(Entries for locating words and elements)
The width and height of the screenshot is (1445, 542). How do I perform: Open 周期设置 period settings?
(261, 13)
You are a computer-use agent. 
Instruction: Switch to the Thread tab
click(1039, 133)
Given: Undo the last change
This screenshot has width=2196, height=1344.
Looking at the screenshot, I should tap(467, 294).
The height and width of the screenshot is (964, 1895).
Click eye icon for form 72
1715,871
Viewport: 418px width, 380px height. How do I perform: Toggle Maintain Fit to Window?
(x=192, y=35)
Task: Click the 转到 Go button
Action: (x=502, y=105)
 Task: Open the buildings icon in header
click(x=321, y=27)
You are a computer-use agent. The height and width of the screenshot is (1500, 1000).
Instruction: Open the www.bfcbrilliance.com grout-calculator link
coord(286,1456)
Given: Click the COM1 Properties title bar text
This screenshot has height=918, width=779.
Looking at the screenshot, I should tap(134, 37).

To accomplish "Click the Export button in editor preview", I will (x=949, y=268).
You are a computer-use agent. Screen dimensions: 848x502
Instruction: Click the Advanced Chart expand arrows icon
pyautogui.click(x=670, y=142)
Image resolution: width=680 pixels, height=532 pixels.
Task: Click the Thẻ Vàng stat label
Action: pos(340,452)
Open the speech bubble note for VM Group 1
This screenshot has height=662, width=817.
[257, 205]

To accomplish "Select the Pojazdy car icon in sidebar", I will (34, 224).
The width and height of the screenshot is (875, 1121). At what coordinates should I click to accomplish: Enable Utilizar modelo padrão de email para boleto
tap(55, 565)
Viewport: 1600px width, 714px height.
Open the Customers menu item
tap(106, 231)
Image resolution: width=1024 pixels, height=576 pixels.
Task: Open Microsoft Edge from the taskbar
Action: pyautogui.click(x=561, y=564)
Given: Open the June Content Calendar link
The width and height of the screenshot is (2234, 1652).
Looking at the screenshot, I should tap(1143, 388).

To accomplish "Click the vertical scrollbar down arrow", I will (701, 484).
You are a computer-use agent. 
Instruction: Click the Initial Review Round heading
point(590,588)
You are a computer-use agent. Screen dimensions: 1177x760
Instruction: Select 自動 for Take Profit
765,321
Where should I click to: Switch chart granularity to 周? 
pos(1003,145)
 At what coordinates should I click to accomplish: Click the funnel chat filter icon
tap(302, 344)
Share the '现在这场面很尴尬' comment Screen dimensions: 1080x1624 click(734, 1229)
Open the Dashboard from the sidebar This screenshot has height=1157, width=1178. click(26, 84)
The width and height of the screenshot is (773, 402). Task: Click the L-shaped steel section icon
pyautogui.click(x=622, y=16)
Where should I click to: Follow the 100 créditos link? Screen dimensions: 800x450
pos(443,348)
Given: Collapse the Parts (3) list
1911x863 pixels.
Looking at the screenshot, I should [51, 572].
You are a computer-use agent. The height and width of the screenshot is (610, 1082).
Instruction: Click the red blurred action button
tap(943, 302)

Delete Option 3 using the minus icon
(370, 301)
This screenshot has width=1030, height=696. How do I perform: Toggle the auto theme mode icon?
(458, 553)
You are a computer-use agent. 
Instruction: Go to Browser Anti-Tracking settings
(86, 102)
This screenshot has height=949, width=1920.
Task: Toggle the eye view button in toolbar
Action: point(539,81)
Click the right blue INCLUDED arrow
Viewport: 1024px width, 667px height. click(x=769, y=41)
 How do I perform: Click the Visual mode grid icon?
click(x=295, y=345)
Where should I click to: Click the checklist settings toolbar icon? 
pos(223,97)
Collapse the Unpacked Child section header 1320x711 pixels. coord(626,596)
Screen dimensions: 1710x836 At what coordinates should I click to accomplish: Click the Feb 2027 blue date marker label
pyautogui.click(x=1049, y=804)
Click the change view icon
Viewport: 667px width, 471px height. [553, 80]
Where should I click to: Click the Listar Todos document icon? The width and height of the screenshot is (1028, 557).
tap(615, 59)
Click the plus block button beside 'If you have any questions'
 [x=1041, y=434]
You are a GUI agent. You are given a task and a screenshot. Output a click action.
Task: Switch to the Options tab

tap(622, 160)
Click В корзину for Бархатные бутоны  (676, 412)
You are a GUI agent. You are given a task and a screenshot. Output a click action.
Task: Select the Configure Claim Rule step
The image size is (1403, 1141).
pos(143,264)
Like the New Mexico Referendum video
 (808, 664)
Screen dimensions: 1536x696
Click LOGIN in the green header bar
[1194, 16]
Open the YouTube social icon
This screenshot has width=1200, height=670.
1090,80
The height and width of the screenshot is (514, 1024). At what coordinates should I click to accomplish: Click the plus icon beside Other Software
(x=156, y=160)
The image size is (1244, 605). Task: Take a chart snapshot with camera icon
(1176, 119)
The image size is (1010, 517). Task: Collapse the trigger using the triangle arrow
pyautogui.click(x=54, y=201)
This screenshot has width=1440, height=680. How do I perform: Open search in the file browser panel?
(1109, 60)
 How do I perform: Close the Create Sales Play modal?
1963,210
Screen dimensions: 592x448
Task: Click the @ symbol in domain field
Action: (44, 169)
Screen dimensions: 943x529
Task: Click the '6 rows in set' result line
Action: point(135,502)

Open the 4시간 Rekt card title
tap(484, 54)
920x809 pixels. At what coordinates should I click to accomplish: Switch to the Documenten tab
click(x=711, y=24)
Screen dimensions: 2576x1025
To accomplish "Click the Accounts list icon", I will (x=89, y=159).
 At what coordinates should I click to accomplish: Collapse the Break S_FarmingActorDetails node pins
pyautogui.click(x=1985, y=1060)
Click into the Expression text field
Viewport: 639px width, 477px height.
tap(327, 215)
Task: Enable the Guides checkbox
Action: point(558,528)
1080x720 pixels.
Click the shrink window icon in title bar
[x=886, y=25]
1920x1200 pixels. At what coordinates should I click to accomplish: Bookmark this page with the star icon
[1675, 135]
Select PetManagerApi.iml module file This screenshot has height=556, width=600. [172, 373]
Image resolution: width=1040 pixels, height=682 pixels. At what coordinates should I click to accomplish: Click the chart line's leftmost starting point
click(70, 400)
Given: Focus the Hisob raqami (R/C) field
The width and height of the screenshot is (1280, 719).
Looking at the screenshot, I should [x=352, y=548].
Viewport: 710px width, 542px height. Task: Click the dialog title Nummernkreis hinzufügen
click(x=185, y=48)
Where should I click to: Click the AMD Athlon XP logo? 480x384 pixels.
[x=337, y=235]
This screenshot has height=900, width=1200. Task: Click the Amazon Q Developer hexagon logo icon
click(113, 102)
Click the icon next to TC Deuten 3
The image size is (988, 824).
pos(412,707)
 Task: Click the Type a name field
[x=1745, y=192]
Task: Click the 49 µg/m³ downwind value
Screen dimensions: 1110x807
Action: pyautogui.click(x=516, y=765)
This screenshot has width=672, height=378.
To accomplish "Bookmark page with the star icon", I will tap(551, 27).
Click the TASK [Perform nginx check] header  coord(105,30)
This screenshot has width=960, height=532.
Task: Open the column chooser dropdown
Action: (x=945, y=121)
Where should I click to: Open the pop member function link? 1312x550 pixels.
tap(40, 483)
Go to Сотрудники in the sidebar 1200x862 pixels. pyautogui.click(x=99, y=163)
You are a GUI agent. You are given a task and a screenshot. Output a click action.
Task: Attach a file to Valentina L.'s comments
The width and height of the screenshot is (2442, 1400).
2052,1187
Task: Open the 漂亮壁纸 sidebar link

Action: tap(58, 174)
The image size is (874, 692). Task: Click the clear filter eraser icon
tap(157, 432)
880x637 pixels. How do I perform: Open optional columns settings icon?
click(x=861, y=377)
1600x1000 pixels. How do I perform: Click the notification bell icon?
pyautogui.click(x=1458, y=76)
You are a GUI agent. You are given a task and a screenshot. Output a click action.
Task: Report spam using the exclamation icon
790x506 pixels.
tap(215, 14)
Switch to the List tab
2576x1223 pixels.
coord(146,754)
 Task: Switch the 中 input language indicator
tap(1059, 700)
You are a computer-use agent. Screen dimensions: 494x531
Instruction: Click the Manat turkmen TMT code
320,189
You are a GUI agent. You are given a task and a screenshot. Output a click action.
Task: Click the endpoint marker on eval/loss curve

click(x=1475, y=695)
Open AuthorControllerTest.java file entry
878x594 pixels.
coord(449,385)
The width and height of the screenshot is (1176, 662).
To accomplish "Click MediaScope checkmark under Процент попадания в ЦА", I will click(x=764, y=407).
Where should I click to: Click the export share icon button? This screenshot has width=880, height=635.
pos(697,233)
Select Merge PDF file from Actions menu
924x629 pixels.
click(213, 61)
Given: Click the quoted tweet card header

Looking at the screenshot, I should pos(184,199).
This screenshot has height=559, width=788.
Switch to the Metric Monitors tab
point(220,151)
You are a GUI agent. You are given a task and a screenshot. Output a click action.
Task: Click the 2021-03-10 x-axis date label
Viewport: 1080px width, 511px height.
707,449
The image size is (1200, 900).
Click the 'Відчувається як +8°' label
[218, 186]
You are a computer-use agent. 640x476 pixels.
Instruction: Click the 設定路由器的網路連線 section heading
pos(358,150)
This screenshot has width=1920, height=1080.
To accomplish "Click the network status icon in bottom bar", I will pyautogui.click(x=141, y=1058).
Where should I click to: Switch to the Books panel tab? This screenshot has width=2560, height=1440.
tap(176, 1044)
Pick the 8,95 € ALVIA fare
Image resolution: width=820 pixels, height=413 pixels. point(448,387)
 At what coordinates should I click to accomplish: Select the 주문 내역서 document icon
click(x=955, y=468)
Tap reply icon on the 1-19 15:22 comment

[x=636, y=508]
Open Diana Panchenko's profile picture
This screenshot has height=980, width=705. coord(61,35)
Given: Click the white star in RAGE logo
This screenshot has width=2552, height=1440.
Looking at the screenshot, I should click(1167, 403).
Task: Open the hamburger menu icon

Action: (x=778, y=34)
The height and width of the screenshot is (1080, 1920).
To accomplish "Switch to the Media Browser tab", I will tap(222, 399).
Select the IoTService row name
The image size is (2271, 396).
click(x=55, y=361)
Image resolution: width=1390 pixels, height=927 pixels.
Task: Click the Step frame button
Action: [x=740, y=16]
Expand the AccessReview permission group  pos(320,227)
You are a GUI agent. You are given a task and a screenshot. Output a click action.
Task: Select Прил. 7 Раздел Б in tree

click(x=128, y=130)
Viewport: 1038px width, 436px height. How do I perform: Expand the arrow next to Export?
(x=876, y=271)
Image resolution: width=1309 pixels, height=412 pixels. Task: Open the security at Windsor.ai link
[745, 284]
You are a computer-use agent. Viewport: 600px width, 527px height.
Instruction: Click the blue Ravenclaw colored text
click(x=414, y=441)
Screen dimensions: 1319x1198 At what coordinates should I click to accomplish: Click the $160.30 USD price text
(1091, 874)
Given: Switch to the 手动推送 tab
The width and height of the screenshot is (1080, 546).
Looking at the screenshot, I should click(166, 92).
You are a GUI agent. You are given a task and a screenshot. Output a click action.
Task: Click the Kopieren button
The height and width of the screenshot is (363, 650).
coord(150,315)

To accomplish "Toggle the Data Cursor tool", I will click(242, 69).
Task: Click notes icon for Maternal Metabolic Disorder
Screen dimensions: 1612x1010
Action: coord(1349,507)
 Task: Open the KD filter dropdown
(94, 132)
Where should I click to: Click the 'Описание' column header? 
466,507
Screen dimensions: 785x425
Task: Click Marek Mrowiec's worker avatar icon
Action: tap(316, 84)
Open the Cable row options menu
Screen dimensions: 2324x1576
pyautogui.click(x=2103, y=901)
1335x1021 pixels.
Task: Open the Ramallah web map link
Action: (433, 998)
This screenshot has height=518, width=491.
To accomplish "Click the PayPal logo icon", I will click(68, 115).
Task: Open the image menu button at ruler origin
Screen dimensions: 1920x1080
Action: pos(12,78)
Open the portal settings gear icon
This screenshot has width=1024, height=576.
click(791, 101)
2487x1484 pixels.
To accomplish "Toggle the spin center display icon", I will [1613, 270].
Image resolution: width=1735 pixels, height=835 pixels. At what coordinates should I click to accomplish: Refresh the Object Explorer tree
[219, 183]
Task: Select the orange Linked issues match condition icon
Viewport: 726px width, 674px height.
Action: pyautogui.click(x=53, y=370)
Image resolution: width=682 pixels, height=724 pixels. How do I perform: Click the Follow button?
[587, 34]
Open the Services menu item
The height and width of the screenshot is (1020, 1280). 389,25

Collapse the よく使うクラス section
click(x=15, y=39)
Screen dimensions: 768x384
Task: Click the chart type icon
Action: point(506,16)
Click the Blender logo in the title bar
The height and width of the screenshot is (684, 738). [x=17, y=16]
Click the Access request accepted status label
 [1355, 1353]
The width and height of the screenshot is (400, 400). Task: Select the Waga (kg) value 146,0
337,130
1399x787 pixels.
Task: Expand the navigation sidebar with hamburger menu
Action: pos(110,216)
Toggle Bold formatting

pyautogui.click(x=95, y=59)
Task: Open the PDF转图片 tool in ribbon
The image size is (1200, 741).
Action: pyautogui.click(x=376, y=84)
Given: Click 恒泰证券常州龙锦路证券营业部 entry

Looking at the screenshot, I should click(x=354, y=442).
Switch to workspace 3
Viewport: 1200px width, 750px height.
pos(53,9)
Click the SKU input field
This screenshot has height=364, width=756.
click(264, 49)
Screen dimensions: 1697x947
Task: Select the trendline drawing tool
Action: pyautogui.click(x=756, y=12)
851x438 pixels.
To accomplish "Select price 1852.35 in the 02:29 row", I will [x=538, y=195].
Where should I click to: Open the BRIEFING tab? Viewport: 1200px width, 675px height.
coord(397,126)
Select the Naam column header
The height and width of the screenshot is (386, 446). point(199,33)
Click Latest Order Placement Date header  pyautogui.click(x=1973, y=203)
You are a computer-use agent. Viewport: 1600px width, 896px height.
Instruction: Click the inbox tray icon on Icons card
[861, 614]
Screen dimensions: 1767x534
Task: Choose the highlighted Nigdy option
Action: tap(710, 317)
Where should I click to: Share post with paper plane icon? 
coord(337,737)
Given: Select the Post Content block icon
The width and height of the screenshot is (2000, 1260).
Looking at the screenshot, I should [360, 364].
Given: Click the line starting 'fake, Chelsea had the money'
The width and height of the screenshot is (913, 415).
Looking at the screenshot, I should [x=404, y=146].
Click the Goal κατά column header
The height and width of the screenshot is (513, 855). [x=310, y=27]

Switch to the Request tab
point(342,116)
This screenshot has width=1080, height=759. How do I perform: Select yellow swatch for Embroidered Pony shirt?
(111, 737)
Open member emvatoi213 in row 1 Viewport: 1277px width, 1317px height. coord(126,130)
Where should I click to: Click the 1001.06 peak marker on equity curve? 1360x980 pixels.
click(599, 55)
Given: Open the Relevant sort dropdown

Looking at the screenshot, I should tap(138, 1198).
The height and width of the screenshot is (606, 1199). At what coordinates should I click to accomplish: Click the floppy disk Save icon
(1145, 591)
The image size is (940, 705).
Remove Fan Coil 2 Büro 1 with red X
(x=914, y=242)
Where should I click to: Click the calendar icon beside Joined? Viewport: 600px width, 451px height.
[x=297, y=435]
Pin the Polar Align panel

**Objective**
Output the lines of the listing starting at the line containing "The image size is (1244, 605)." and ending at the line containing "click(x=711, y=24)", both included, copied with no changes.

**Output below**
The image size is (1244, 605). Task: Take a chart snapshot with camera icon
(1176, 119)
The image size is (1010, 517). Task: Collapse the trigger using the triangle arrow
pyautogui.click(x=54, y=201)
This screenshot has width=1440, height=680. How do I perform: Open search in the file browser panel?
(1109, 60)
 How do I perform: Close the Create Sales Play modal?
1963,210
Screen dimensions: 592x448
Task: Click the @ symbol in domain field
Action: (44, 169)
Screen dimensions: 943x529
Task: Click the '6 rows in set' result line
Action: point(135,502)

Open the 4시간 Rekt card title
tap(484, 54)
920x809 pixels. At what coordinates should I click to accomplish: Switch to the Documenten tab
click(x=711, y=24)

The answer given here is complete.